╭──
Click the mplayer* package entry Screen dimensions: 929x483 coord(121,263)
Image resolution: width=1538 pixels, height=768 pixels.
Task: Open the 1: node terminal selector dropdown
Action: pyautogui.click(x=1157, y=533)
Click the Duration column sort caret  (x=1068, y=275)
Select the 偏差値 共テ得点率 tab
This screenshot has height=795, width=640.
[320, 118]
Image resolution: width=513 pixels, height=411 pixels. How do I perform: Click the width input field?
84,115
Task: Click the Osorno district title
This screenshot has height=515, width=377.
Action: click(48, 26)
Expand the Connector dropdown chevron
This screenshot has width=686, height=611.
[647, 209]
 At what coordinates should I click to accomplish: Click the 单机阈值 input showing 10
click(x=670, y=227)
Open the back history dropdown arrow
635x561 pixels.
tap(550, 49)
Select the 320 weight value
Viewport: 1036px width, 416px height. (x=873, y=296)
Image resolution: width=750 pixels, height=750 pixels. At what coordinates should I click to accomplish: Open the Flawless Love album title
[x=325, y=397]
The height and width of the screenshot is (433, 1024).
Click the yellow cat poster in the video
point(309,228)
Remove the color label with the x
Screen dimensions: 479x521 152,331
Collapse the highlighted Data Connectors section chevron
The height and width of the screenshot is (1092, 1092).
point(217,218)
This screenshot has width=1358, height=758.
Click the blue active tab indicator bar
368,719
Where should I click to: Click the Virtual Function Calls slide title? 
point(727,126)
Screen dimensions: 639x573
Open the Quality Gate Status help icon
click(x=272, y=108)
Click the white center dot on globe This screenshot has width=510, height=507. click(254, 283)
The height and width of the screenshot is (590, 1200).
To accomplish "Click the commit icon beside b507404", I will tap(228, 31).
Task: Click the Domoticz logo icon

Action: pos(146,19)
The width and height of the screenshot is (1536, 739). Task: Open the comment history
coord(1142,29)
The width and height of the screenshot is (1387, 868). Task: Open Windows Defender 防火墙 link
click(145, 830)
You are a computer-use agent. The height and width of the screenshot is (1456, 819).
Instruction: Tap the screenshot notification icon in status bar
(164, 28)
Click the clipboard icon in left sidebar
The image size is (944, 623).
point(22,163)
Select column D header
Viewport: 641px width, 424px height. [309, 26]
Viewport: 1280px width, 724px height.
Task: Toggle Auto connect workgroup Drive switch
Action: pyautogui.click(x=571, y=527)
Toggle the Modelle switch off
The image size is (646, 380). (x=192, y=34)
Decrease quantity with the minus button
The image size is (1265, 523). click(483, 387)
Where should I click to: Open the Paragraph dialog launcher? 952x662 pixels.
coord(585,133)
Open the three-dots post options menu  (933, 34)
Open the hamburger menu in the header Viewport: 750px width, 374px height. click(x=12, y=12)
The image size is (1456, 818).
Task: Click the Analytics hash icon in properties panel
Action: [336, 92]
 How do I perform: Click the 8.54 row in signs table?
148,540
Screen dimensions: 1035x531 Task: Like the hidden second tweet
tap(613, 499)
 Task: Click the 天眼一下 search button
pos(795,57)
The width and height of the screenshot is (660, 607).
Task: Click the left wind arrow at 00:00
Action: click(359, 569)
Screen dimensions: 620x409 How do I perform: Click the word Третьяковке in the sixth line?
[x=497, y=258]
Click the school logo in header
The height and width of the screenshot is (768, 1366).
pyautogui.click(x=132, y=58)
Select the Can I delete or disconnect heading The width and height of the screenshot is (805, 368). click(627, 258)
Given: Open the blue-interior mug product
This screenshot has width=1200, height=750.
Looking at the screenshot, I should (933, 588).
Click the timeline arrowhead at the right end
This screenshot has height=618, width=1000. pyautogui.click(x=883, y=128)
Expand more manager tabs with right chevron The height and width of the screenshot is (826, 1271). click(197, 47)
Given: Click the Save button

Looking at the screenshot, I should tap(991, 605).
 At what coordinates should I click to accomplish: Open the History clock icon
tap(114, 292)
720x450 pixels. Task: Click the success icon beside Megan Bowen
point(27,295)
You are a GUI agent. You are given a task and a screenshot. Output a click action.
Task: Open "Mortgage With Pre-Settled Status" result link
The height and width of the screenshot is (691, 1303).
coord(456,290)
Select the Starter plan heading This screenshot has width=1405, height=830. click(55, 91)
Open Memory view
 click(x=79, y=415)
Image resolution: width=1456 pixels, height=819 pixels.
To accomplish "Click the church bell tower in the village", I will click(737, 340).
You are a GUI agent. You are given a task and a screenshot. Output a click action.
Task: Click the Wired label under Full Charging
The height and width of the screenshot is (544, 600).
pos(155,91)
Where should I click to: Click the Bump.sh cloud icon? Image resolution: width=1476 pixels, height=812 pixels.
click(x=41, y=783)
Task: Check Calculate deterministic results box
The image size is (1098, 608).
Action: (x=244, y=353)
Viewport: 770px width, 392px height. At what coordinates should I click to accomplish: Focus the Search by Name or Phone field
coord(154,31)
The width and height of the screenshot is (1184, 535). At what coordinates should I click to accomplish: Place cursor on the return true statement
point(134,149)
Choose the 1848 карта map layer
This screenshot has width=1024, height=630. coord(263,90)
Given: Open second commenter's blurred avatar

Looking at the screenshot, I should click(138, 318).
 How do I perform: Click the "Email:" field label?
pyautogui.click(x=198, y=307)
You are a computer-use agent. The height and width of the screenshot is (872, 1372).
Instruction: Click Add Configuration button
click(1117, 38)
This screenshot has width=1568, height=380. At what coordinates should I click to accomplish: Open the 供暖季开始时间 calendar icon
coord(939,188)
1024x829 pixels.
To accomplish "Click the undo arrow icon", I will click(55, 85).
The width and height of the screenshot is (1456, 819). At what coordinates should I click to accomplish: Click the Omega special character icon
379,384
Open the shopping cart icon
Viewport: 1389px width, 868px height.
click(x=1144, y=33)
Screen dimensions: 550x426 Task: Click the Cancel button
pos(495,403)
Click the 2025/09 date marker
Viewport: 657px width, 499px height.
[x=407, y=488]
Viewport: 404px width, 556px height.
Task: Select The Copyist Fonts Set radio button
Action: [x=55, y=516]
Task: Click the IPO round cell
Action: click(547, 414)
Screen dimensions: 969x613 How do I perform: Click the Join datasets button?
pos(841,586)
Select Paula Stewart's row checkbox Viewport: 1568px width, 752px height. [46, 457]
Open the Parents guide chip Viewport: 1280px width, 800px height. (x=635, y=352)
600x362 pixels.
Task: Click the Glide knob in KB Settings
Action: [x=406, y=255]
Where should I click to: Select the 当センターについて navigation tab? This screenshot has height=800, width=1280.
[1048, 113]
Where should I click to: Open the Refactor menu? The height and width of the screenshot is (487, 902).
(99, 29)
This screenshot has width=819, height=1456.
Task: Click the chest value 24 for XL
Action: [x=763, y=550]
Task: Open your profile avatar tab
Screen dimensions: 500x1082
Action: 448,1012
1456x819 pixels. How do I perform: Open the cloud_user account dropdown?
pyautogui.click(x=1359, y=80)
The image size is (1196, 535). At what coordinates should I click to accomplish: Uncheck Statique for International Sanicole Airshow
╰──
- _Work to be completed_: Reproduce every one of the entries above verbatim, keeping each line unchanged.

- _Solution for this problem_:
Click the mplayer* package entry Screen dimensions: 929x483 coord(121,263)
Image resolution: width=1538 pixels, height=768 pixels.
Task: Open the 1: node terminal selector dropdown
Action: pyautogui.click(x=1157, y=533)
Click the Duration column sort caret  (x=1068, y=275)
Select the 偏差値 共テ得点率 tab
This screenshot has height=795, width=640.
[320, 118]
Image resolution: width=513 pixels, height=411 pixels. How do I perform: Click the width input field?
84,115
Task: Click the Osorno district title
This screenshot has height=515, width=377.
Action: click(48, 26)
Expand the Connector dropdown chevron
This screenshot has width=686, height=611.
[647, 209]
 At what coordinates should I click to accomplish: Click the 单机阈值 input showing 10
click(x=670, y=227)
Open the back history dropdown arrow
635x561 pixels.
tap(550, 49)
Select the 320 weight value
Viewport: 1036px width, 416px height. (x=873, y=296)
Image resolution: width=750 pixels, height=750 pixels. At what coordinates should I click to accomplish: Open the Flawless Love album title
[x=325, y=397]
The height and width of the screenshot is (433, 1024).
Click the yellow cat poster in the video
point(309,228)
Remove the color label with the x
Screen dimensions: 479x521 152,331
Collapse the highlighted Data Connectors section chevron
The height and width of the screenshot is (1092, 1092).
point(217,218)
This screenshot has width=1358, height=758.
Click the blue active tab indicator bar
368,719
Where should I click to: Click the Virtual Function Calls slide title? 
point(727,126)
Screen dimensions: 639x573
Open the Quality Gate Status help icon
click(x=272, y=108)
Click the white center dot on globe This screenshot has width=510, height=507. click(254, 283)
The height and width of the screenshot is (590, 1200).
To accomplish "Click the commit icon beside b507404", I will tap(228, 31).
Task: Click the Domoticz logo icon

Action: pos(146,19)
The width and height of the screenshot is (1536, 739). Task: Open the comment history
coord(1142,29)
The width and height of the screenshot is (1387, 868). Task: Open Windows Defender 防火墙 link
click(145, 830)
You are a computer-use agent. The height and width of the screenshot is (1456, 819).
Instruction: Tap the screenshot notification icon in status bar
(164, 28)
Click the clipboard icon in left sidebar
The image size is (944, 623).
point(22,163)
Select column D header
Viewport: 641px width, 424px height. [309, 26]
Viewport: 1280px width, 724px height.
Task: Toggle Auto connect workgroup Drive switch
Action: pyautogui.click(x=571, y=527)
Toggle the Modelle switch off
The image size is (646, 380). (x=192, y=34)
Decrease quantity with the minus button
The image size is (1265, 523). click(483, 387)
Where should I click to: Open the Paragraph dialog launcher? 952x662 pixels.
coord(585,133)
Open the three-dots post options menu  (933, 34)
Open the hamburger menu in the header Viewport: 750px width, 374px height. click(x=12, y=12)
The image size is (1456, 818).
Task: Click the Analytics hash icon in properties panel
Action: [336, 92]
 How do I perform: Click the 8.54 row in signs table?
148,540
Screen dimensions: 1035x531 Task: Like the hidden second tweet
tap(613, 499)
 Task: Click the 天眼一下 search button
pos(795,57)
The width and height of the screenshot is (660, 607).
Task: Click the left wind arrow at 00:00
Action: click(359, 569)
Screen dimensions: 620x409 How do I perform: Click the word Третьяковке in the sixth line?
[x=497, y=258]
Click the school logo in header
The height and width of the screenshot is (768, 1366).
pyautogui.click(x=132, y=58)
Select the Can I delete or disconnect heading The width and height of the screenshot is (805, 368). click(627, 258)
Given: Open the blue-interior mug product
This screenshot has width=1200, height=750.
Looking at the screenshot, I should (933, 588).
Click the timeline arrowhead at the right end
This screenshot has height=618, width=1000. pyautogui.click(x=883, y=128)
Expand more manager tabs with right chevron The height and width of the screenshot is (826, 1271). click(197, 47)
Given: Click the Save button

Looking at the screenshot, I should tap(991, 605).
 At what coordinates should I click to accomplish: Open the History clock icon
tap(114, 292)
720x450 pixels. Task: Click the success icon beside Megan Bowen
point(27,295)
You are a GUI agent. You are given a task and a screenshot. Output a click action.
Task: Open "Mortgage With Pre-Settled Status" result link
The height and width of the screenshot is (691, 1303).
coord(456,290)
Select the Starter plan heading This screenshot has width=1405, height=830. click(55, 91)
Open Memory view
 click(x=79, y=415)
Image resolution: width=1456 pixels, height=819 pixels.
To accomplish "Click the church bell tower in the village", I will click(737, 340).
You are a GUI agent. You are given a task and a screenshot. Output a click action.
Task: Click the Wired label under Full Charging
The height and width of the screenshot is (544, 600).
pos(155,91)
Where should I click to: Click the Bump.sh cloud icon? Image resolution: width=1476 pixels, height=812 pixels.
click(x=41, y=783)
Task: Check Calculate deterministic results box
The image size is (1098, 608).
Action: (x=244, y=353)
Viewport: 770px width, 392px height. At what coordinates should I click to accomplish: Focus the Search by Name or Phone field
coord(154,31)
The width and height of the screenshot is (1184, 535). At what coordinates should I click to accomplish: Place cursor on the return true statement
point(134,149)
Choose the 1848 карта map layer
This screenshot has width=1024, height=630. coord(263,90)
Given: Open second commenter's blurred avatar

Looking at the screenshot, I should click(138, 318).
 How do I perform: Click the "Email:" field label?
pyautogui.click(x=198, y=307)
You are a computer-use agent. The height and width of the screenshot is (872, 1372).
Instruction: Click Add Configuration button
click(1117, 38)
This screenshot has width=1568, height=380. At what coordinates should I click to accomplish: Open the 供暖季开始时间 calendar icon
coord(939,188)
1024x829 pixels.
To accomplish "Click the undo arrow icon", I will click(55, 85).
The width and height of the screenshot is (1456, 819). At what coordinates should I click to accomplish: Click the Omega special character icon
379,384
Open the shopping cart icon
Viewport: 1389px width, 868px height.
click(x=1144, y=33)
Screen dimensions: 550x426 Task: Click the Cancel button
pos(495,403)
Click the 2025/09 date marker
Viewport: 657px width, 499px height.
[x=407, y=488]
Viewport: 404px width, 556px height.
Task: Select The Copyist Fonts Set radio button
Action: [x=55, y=516]
Task: Click the IPO round cell
Action: click(547, 414)
Screen dimensions: 969x613 How do I perform: Click the Join datasets button?
pos(841,586)
Select Paula Stewart's row checkbox Viewport: 1568px width, 752px height. [46, 457]
Open the Parents guide chip Viewport: 1280px width, 800px height. (x=635, y=352)
600x362 pixels.
Task: Click the Glide knob in KB Settings
Action: [x=406, y=255]
Where should I click to: Select the 当センターについて navigation tab? This screenshot has height=800, width=1280.
[1048, 113]
Where should I click to: Open the Refactor menu? The height and width of the screenshot is (487, 902).
(99, 29)
This screenshot has width=819, height=1456.
Task: Click the chest value 24 for XL
Action: [x=763, y=550]
Task: Open your profile avatar tab
Screen dimensions: 500x1082
Action: 448,1012
1456x819 pixels. How do I perform: Open the cloud_user account dropdown?
pyautogui.click(x=1359, y=80)
The image size is (1196, 535). At what coordinates should I click to accomplish: Uncheck Statique for International Sanicole Airshow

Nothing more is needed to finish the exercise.